─── Supplied material
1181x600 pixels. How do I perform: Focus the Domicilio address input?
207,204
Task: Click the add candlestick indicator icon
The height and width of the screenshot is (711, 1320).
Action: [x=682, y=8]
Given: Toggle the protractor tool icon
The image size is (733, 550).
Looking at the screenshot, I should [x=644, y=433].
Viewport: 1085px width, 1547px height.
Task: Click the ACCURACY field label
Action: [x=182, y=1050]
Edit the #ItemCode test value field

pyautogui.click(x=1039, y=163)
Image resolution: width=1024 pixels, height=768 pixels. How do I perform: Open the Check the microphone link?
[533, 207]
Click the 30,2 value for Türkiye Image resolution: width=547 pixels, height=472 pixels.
──────
Your answer must be the lines from the first line of the records through the line containing "Given: Toggle the protractor tool icon", copied exactly.

— Answer to this exercise —
1181x600 pixels. How do I perform: Focus the Domicilio address input?
207,204
Task: Click the add candlestick indicator icon
The height and width of the screenshot is (711, 1320).
Action: [x=682, y=8]
Given: Toggle the protractor tool icon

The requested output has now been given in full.